Stored records:
┌──

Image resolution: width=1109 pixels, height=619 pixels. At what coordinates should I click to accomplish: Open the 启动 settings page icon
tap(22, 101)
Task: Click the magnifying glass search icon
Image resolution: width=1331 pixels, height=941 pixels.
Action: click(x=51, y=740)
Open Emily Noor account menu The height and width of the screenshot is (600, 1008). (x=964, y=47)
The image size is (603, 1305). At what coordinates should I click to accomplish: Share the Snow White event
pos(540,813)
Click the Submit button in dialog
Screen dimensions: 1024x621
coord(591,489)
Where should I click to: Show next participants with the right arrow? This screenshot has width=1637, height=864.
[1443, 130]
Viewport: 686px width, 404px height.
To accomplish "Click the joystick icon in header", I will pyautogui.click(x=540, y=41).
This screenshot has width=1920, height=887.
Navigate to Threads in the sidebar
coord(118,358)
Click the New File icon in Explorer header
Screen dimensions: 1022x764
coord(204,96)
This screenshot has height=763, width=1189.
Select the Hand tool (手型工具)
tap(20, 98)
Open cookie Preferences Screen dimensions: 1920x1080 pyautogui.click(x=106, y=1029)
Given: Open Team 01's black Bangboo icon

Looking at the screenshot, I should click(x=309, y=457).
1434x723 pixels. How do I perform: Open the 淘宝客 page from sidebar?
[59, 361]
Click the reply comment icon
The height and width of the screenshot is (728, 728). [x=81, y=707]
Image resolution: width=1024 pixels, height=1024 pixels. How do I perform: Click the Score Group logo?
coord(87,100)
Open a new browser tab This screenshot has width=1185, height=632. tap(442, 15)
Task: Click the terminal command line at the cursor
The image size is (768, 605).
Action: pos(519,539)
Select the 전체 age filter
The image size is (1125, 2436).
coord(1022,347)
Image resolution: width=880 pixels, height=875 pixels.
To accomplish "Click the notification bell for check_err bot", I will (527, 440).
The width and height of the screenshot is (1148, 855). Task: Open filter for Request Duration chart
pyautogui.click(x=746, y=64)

└──

### [WHAT YOU SHOULD DO]
Each entry is to be retyped precisely as it stands.

### [TASK SOLUTION]
Image resolution: width=1109 pixels, height=619 pixels. At what coordinates should I click to accomplish: Open the 启动 settings page icon
tap(22, 101)
Task: Click the magnifying glass search icon
Image resolution: width=1331 pixels, height=941 pixels.
Action: click(x=51, y=740)
Open Emily Noor account menu The height and width of the screenshot is (600, 1008). (x=964, y=47)
The image size is (603, 1305). At what coordinates should I click to accomplish: Share the Snow White event
pos(540,813)
Click the Submit button in dialog
Screen dimensions: 1024x621
coord(591,489)
Where should I click to: Show next participants with the right arrow? This screenshot has width=1637, height=864.
[1443, 130]
Viewport: 686px width, 404px height.
To accomplish "Click the joystick icon in header", I will pyautogui.click(x=540, y=41).
This screenshot has width=1920, height=887.
Navigate to Threads in the sidebar
coord(118,358)
Click the New File icon in Explorer header
Screen dimensions: 1022x764
coord(204,96)
This screenshot has height=763, width=1189.
Select the Hand tool (手型工具)
tap(20, 98)
Open cookie Preferences Screen dimensions: 1920x1080 pyautogui.click(x=106, y=1029)
Given: Open Team 01's black Bangboo icon

Looking at the screenshot, I should click(x=309, y=457).
1434x723 pixels. How do I perform: Open the 淘宝客 page from sidebar?
[59, 361]
Click the reply comment icon
The height and width of the screenshot is (728, 728). [x=81, y=707]
Image resolution: width=1024 pixels, height=1024 pixels. How do I perform: Click the Score Group logo?
coord(87,100)
Open a new browser tab This screenshot has width=1185, height=632. tap(442, 15)
Task: Click the terminal command line at the cursor
The image size is (768, 605).
Action: pos(519,539)
Select the 전체 age filter
The image size is (1125, 2436).
coord(1022,347)
Image resolution: width=880 pixels, height=875 pixels.
To accomplish "Click the notification bell for check_err bot", I will (527, 440).
The width and height of the screenshot is (1148, 855). Task: Open filter for Request Duration chart
pyautogui.click(x=746, y=64)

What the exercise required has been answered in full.